Though it was perhaps only a moment, time stretched elastically as I fought to make sense of events◦– to incorporate them so that I might react. My eyes flicked from the hulk of charred metal that had been an APC up the incline to the BMP and the Agitprop Brigade’s APC. The vehicle was accelerating towards the stream, bodies tumbling from it, scattering into the undergrowth, bouncing on the dusty earth. The BMP reversed furiously back up the slope, its machine gun spitting pink-blue flames randomly, spraying the hillside, ripping through the foliage, bullets pinging from the trunks of the trees and dancing across the mud walls of the buildings. Figures emerged from the undergrowth. They scrambled over the BMP. The heavy machine gun jerked up, sending its stream of fire into the sky.

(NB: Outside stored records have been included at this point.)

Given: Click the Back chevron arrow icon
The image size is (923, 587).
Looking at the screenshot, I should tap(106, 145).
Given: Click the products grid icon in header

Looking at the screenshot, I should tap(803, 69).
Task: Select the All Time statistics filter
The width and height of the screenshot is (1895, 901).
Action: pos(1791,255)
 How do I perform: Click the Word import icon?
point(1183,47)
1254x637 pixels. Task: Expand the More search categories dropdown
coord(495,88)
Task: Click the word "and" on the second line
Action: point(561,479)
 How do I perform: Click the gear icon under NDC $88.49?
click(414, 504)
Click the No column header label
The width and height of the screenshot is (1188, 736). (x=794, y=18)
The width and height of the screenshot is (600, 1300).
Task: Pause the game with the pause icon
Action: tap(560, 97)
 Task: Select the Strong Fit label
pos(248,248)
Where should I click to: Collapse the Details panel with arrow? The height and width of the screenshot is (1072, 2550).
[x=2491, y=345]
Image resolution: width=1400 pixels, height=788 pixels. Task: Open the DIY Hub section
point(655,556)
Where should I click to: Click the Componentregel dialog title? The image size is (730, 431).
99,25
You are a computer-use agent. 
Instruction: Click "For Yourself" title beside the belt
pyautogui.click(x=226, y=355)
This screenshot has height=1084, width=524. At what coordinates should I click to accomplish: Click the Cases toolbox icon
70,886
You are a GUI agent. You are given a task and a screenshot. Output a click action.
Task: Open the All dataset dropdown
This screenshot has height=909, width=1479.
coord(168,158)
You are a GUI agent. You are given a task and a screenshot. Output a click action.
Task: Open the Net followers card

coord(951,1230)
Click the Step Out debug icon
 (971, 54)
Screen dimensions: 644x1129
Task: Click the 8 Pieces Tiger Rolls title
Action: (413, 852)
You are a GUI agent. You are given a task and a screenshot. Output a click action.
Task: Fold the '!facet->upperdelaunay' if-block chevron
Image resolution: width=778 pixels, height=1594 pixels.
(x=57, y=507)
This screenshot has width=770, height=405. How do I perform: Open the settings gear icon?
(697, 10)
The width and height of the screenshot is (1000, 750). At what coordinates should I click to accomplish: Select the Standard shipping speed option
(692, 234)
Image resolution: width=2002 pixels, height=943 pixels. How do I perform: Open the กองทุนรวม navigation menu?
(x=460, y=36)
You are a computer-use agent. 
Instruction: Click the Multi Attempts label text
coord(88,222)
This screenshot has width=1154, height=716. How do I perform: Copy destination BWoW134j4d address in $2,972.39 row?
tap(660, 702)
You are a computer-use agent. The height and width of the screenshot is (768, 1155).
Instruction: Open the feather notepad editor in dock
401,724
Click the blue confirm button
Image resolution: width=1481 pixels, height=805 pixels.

In the window of the abandoned house at the foot of the hill, flames flickered menacingly. I saw Zena, crouched foetally in a shallow hollow, beneath the mud wall. Her face rose, crumpled with despair. She shouted out, but her voice was lost. I stumbled forwards, the icy water spraying around me. My right arm throbbed. As if in a dream, my legs seemed to paddle in soup, barely moving forwards. Distinctly I heard the zip of bullets slit the air around my head; saw the hollow beneath the trees shiver and swell with light, dust and stones splaying out, a wall vanish.
Behind Zena the air billowed with flames. Her mouth opened and she screamed. Her beautiful ochre skin puckered as she cried into the blistering sky.
Among the dark figures that had emerged from the shadows, I noticed a familiar face darting across the track towards where Zena lay huddled. For a moment I could not place where I had seen his sharp features before. Kirov stood, as if bewildered, on the far bank of the stream, his automatic slung loosely, staring across the water at the mayhem. I waved for him to move across with me, but he did not react. I shouted at him, and, as if only then noticing me, he brought up his rifle. It struck me suddenly that I had seen the sharp featured man in the café in Jalalabad talking to Kirov.
When I glanced back across the water Zena had gone. I stumbled towards the bank, eyes searching the undergrowth. Farther up the track the BMP was disappearing over the crest of a rise. From the way the blackened APC lay twisted in the stream it was evident it had hit a mine. A group of our soldiers regrouped on the far side of the stream. Setting up a heavy machine gun, they opened up on the brush higher up the slope. The ground rocked as a grenade exploded close to the Agitprop’s APC.
A movement on the hillside caught my eye. Glancing up, I saw Zena being pushed by two figures, advancing up the hill through the heavy undergrowth towards the family compound. Ducking into the trees, I worked my way around the side of the hill and, finding a path on the far slope, advanced to the summit cautiously. A goat was tethered by the wall of the first hut. It gazed at me nonchalantly as I approached. Chickens cackled and fluttered across the dusty earth. From the ford in the hollow, machine-gun fire rattled. Dark smoke curled up through the tops of the trees.
As I reached the square in the centre of the family compound, Zena emerged, pushed from behind by two Afghans in civilian dress. She stumbled and fell heavily to the ground. One of the men, the one I recognised from Jalalabad, shouted. He kicked her and, bending, grabbed a handful of her hair, pulling her face from the dust. While his short, bearded colleague watched, he shoved the nozzle of his pistol against the back of her head.
Without pausing to consider, I raised my rifle, sighted it and fired. The bearded Afghan looked up, surprised, as his colleague pitched violently to one side. I shot another round immediately and the second Afghan twisted around and fell backwards. Zena squealed.
She turned to me, her eyes wide with fear, uncomprehending. I called for her to come across the square. She nodded and stumbled to her feet. As she staggered across the dusty square, her shirt became entangled in some stray wire.